What’s missing here is an ISA-like abstraction for the software that FPGAs run.
The problem with Verilog for computational FPGAs is that it neither does a good job as a low-level hardware abstraction nor as a high-level programming abstraction. By way of contradiction, let’s imagine what it would look like if RTL were playing each of these roles well.
Role 1: Verilog is an ergonomic high-level programming model that targets a lower-level abstraction. In this thought experiment, the ISA for computational FPGAs is something at a lower level of abstraction than RTL: netlists or bitstreams, for example. Verilog is the more productive, high-level programming model that we expose to humans.
Even RTL experts probably don’t believe that Verilog is a productive way to do mainstream FPGA development. It won’t propel programmable logic into the mainstream. RTL design may seem friendly and familiar to veteran hardware hackers, but the productivity gap with software languages is immeasurable.
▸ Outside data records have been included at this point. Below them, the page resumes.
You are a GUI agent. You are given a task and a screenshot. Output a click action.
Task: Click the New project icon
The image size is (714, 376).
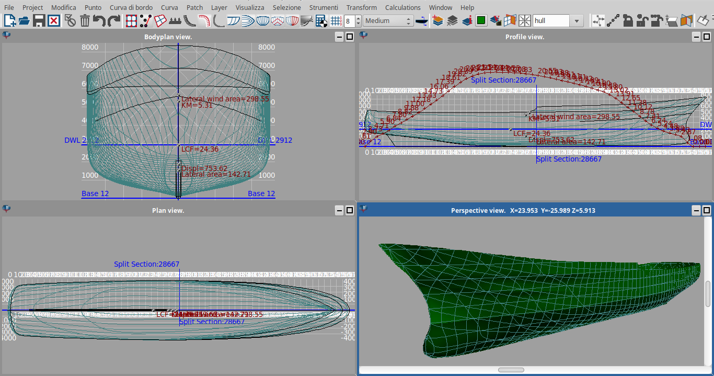(9, 21)
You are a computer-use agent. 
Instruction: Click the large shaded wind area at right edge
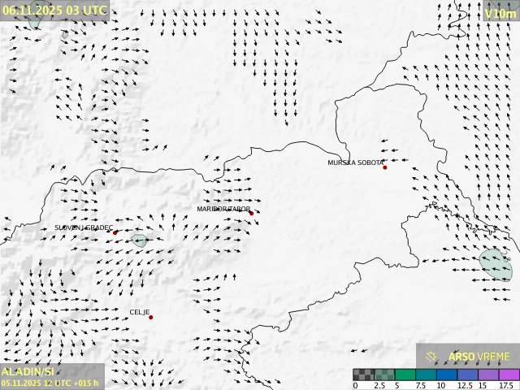[495, 265]
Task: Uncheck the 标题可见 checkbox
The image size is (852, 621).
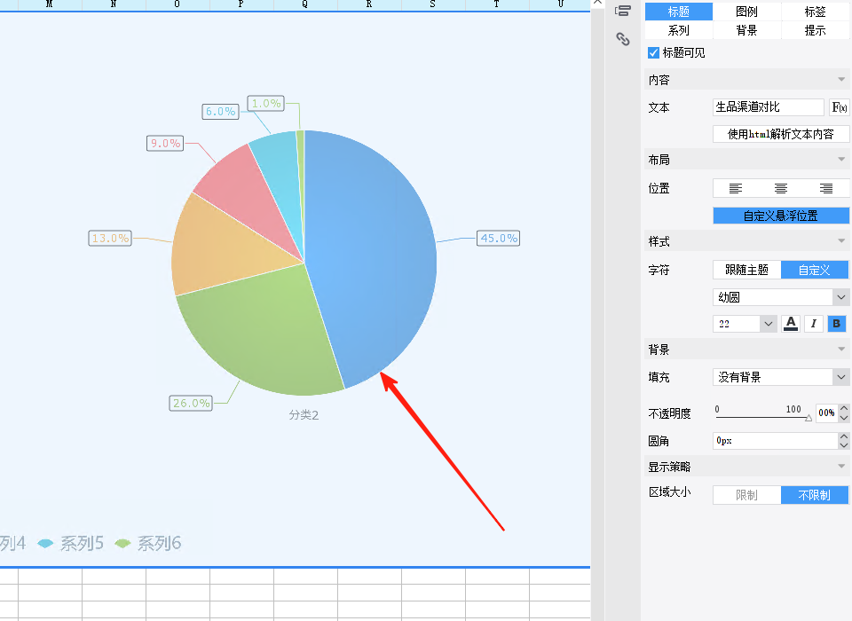Action: pos(654,52)
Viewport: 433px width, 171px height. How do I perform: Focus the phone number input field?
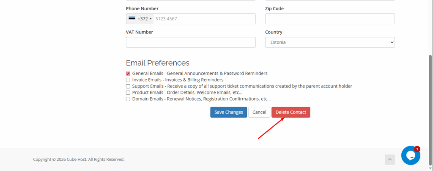click(203, 19)
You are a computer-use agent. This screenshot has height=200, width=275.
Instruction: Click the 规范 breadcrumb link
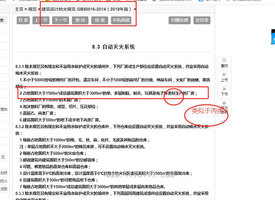(x=32, y=9)
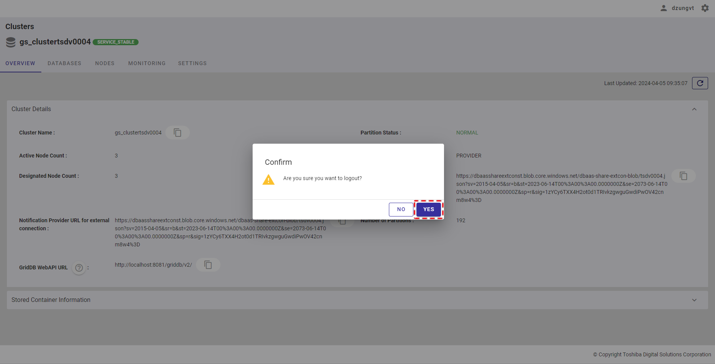The image size is (715, 364).
Task: Copy the cluster name gs_clustertsdv0004
Action: click(178, 133)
Role 2: Verilog is a low-level abstraction for FPGA hardware resources. That is, Verilog is to an FPGA as an ISA is to a CPU. It may not be convenient to program in, but it’s a good target for compilers from higher-level languages because it directly describes what goes on in the hardware. And it’s the programming language of last resort for when you need to eke out the last few percentage points of performance.
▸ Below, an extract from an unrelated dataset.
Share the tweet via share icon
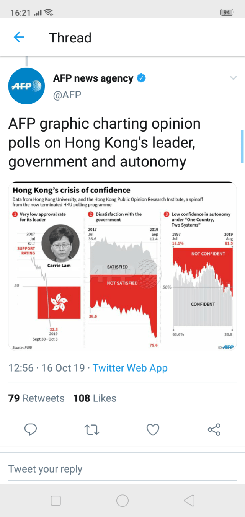245x517 pixels. click(x=214, y=430)
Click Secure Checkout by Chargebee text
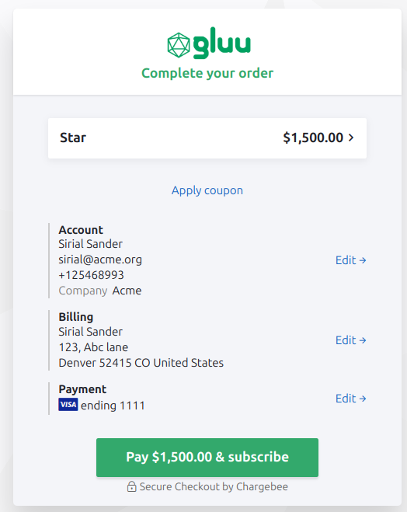The image size is (407, 512). click(214, 486)
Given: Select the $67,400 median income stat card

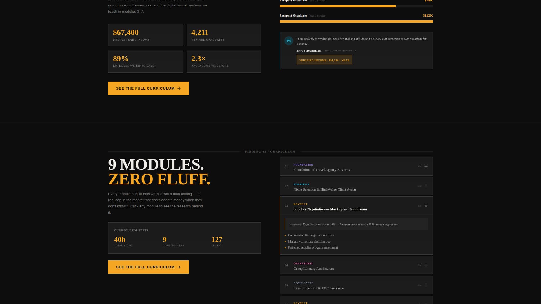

And indeed, Verilog is the de facto ISA for today’s computational FPGAs. The major FPGA vendors’ toolchains take Verilog as input, and compilers from higher-level languages emit Verilog as their output. Vendors keep bitstream formats secret, so Verilog is as low in the abstraction hierarchy as you can go.
The problem with Verilog as an ISA is that it is too far removed from the hardware. The abstraction gap between RTL and FPGA hardware is enormous: it traditionally contains at least synthesis, technology mapping, and place & route—each of which is a complex, slow process. As a result, the compile/edit/run cycle for RTL programming on FPGAs takes hours or days and, worse still, it’s unpredictable: the deep stack of toolchain stages can obscure the way that changes in RTL will affect the design’s performance and energy characteristics.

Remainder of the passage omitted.